A bailarina, como se numa caixa de música, quando acaba a corda e finda-se a música, parecia um corpo inerte, de madeira, bem torneado é verdade (sabe-se lá pelas mãos de que coreógrafo exigente, em tantos ensaios), vai, pausadamente, voltando à vida, calada. Levanta-se; tenta levantar a cadeira – que não fica de pé por agora lhe faltar um dos seus. A mesa assiste a tudo e não as assiste em nada. O chão, o imóvel, nada fazem não.

A cadeira é colocada num canto, destacada, por ironia, para lembrar o perigo que agora representa para quem seu corpo, perfeito ou não, queira nela descansar. A mesa olha-a de revés. O chão é o mesmo de sempre. A moça, porém, move-se algo manca, tentando aprumar-se nos dois pés, não dando olhos para os velhos calos nem para os novos machucados (que parecem, nela, já nasceram antigos), e olha em volta, já imaginando uma outra dança.
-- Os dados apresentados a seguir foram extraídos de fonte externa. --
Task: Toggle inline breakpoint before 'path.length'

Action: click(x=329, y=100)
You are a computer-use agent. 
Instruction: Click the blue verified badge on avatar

Sobe na mesa, mas crê que isso é uma chã exibição, aquém do seu talento. Quer algo mais original. Afasta a mesa. Tem agora sob seus olhos todo o chão. Vai ao centro, que calcula com rapidez, mesmo que sem exatidão. Fica na ponta dos pés, sentindo os calos nos dedos e...espera acabar a música e esgotar-se a corda dessa enorme caixa de música que é o (seu) mundo. Toma a corda, pendura o silêncio em seu próprio pescoço comprido de madona maneirista, e se enforca.

Magistral essa primorosa bailarina! Dança com tamanha perfeição a dança da vida, que nem mesmo seus pés, seus dedos parecem tocar o chão nesse seu solo-nação.

Aplausos para a estrela! Aplausos de pé. Aplausos, claro, com as mãos daqueles que, levantando-se das suas cadeiras, mantêm-se presos, ao contrário dela, ao chão: porque, além de bailarina, ela é “primeira”.